Task to carry out: In your copy of the data, include no pictures and alter nothing else.

Provided data:
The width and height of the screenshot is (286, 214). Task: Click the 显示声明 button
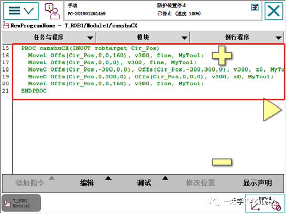point(257,183)
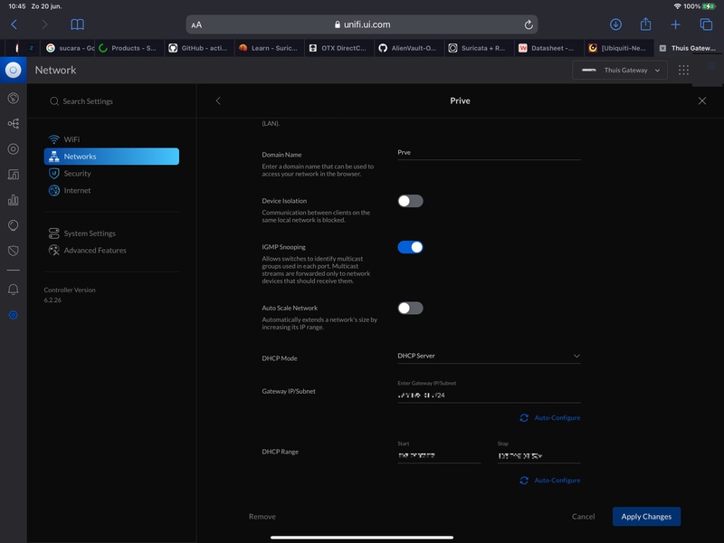
Task: Switch to the Suricata + R browser tab
Action: (477, 48)
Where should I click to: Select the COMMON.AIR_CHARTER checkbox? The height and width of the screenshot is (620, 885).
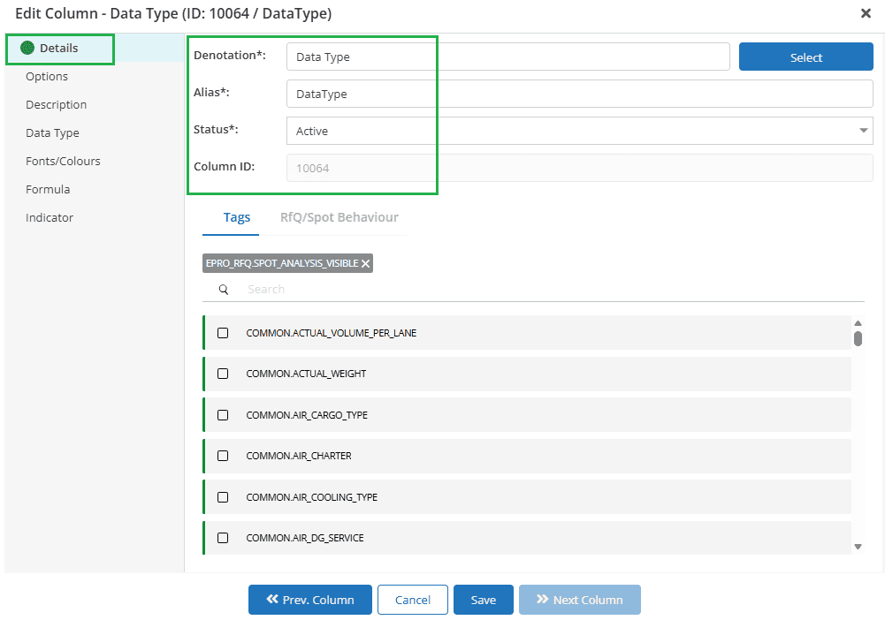coord(223,456)
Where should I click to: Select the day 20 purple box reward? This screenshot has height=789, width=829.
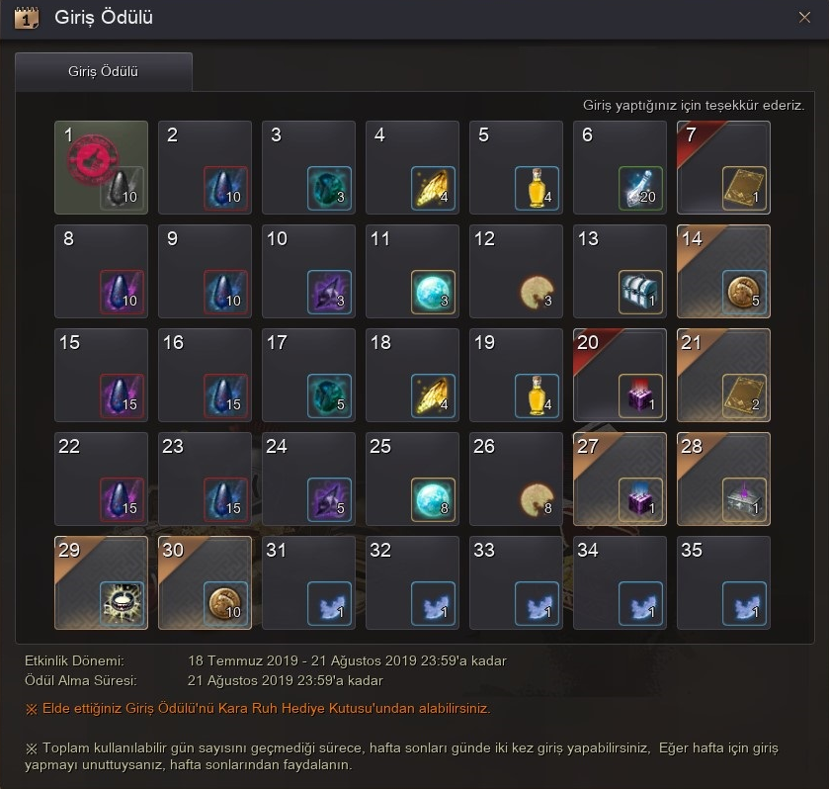[640, 395]
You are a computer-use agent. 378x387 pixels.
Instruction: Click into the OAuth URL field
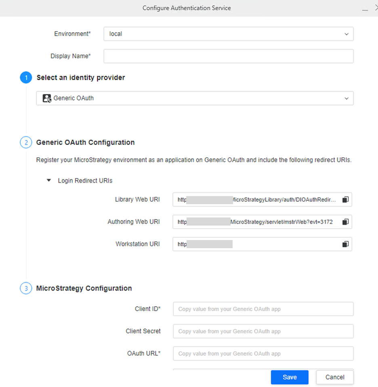click(x=263, y=354)
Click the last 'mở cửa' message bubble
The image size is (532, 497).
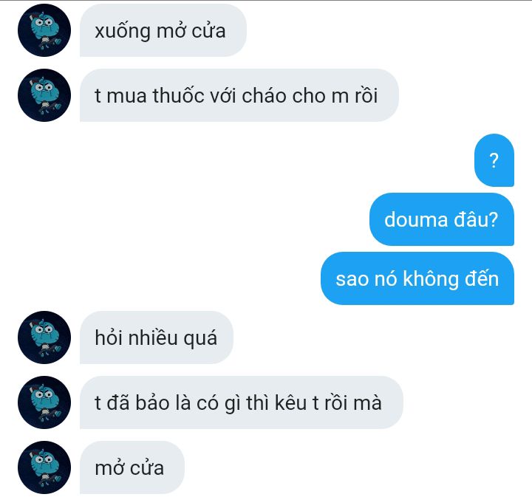point(132,467)
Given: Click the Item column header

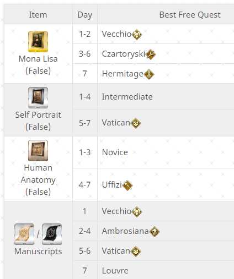Looking at the screenshot, I should (x=38, y=15).
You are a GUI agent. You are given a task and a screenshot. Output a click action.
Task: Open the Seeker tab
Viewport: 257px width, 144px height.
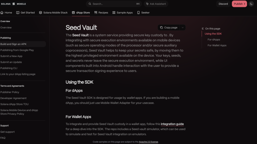click(143, 13)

Solved exercise:
The width and height of the screenshot is (286, 214). Task: Click the 显示声明 button
point(257,183)
Task: Switch to the Suricata + R browser tab
Action: (477, 48)
Where should I click to: Select the COMMON.AIR_CHARTER checkbox? The height and width of the screenshot is (620, 885).
coord(223,456)
Where should I click to: Select the day 20 purple box reward? This screenshot has height=789, width=829.
[640, 395]
You are a computer-use agent. 378x387 pixels.
Instruction: Click into the OAuth URL field
click(x=263, y=354)
Click the last 'mở cửa' message bubble
The image size is (532, 497).
point(132,467)
Given: Click the Item column header

Looking at the screenshot, I should (x=38, y=15).
You are a GUI agent. You are given a task and a screenshot. Output a click action.
Task: Open the Seeker tab
Viewport: 257px width, 144px height.
click(143, 13)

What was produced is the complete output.